ECMWF Newsletter #177

ECMWF contributes to exascale computing project

Jenny Wong

 

In April 2021, the EuroHPC-funded ‘IO – Software for Exascale Architectures’ (IO–SEA) project began. The three-year project aims to implement solutions for scaling applications to exascale high-performance computing (HPC) systems. It achieves this by designing storage and data access architectures in collaboration with a wide range of use cases with high I/O demands. As the project reaches completion, we summarise ECMWF’s contributions in a use case and as leader in the development of DASI, a high-level Data Access and Storage Interface.

What is IO–SEA?

The IO–SEA project (https://iosea-project.eu/) is coordinated by the French Alternative Energies and Atomic Energy Commission (CEA) and involves a consortium of ten partners, including Atos and ECMWF. It aims to provide a novel HPC data management and storage platform for exascale computing based on hierarchical storage management (HSM) and on-demand provisioning of storage services. The platform should efficiently make use of storage tiers ranging from non-volatile memory express (NVMe) to tape-based technologies.

IO–SEA meeting.
IO–SEA meeting. In-person meeting of IO–SEA participants on 10 October 2022 in Paris.

ECMWF’s use case

The project operates under a co‑design principle, where requirements from I/O-intensive use cases drive the development of the IO–SEA architecture. ECMWF’s weather forecasting workflow consumes and produces terabytes of data in a single model run, making it an ideal candidate for evaluating potential solutions to I/O bottlenecks. Solutions developed in the project are benchmarked with a simplified workflow that mimics the competition for I/O resources between the writing of model outputs at each step and the reading of these outputs for product generation.

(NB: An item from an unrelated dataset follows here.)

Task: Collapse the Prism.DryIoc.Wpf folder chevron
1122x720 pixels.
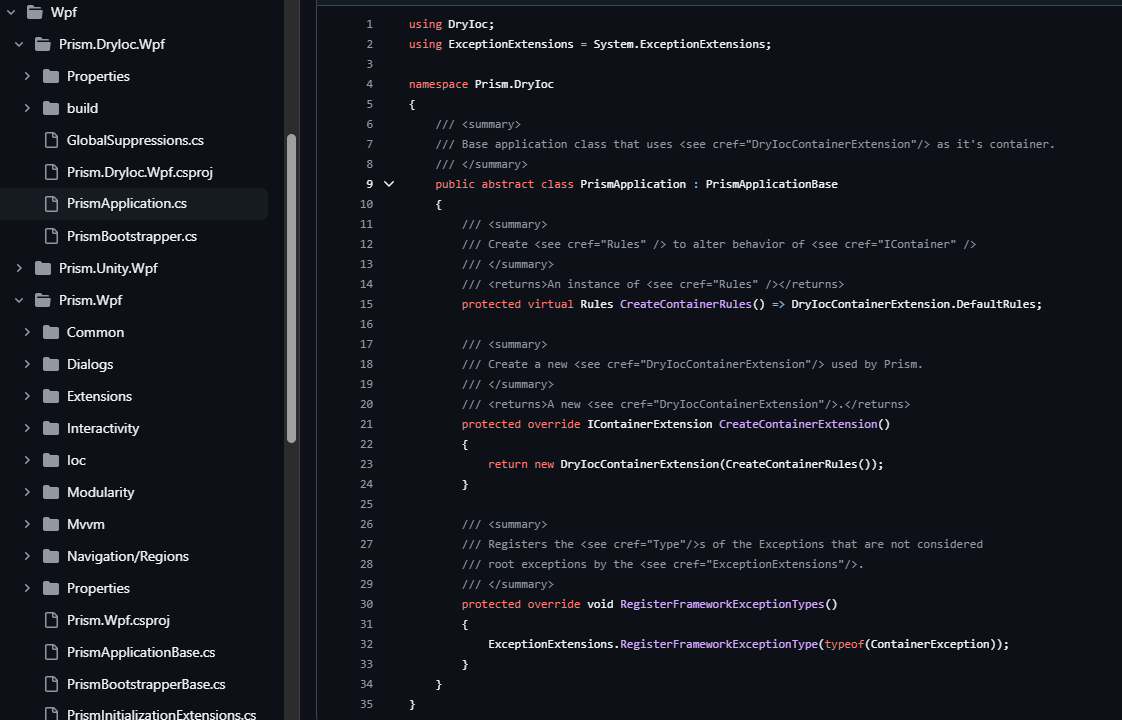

In the project so far, we have been able to test the workflow on different HPC systems, such as the Jülich Supercomputing Centre’s prototype modular supercomputer (DEEP) and the supercomputers operated at IT4Innovations. We have also evaluated the performance implications of using the Smart Burst Buffer (SBB) ephemeral service developed by Atos. The SBB service consists of nodes equipped with NVMe devices to accelerate data access, and initial tests show positive results in some of the benchmark metrics.

DASI

The Data Access and Storage Interface (DASI, https://github.com/ecmwf-projects/dasi) is a layer on top of ECMWF’s existing software, which makes that software more accessible to other scientific domains. It achieves this through semantic data management: all access and control of data is performed using scientifically meaningful indexing relevant for the particular application domain. DASI is inspired by the Fields DataBase (FDB) software in operational use at ECMWF. However, unlike the FDB, it can be configured for any scientific domain. The interface enables users to write, retrieve and query data through metadata, as well as to set data policies relating to data lifetime or access frequency.

Increasing the accessibility of ECMWF’s existing software fosters collaboration and enables other organisations to contribute and strengthen the community around our software. In this project, many of the partners have contributed to developing ECMWF’s software further. Examples include building a GekkoFS and CORTX-Motr backend for the FDB in collaboration with the University of Mainz and Seagate, respectively. CEA has also developed a POSIX interface to DASI, and therefore to the FDB. The solutions we were hoping to achieve in this project, such as hierarchical storage management, are complicated, and we were able to bring our expertise from the development of the Meteorological Archival and Retrieval System (MARS) and the FDB into guiding the scope and direction of progress.

Outlook

This project has been extremely fruitful in extending ECMWF’s FDB object store to support alternative technologies and building a wider community of users and collaborators for our existing software stack. We have also been able to adapt an emulation of the operational forecast to use novel data node architectures developed by Atos and evaluate their initial impact on the I/O demands of our workflow.

DASI has also been adopted by other use cases in the project across a wide range of domains, including lattice quantum chromodynamics and electron microscopy, with developments continuing until the project ends in spring next year.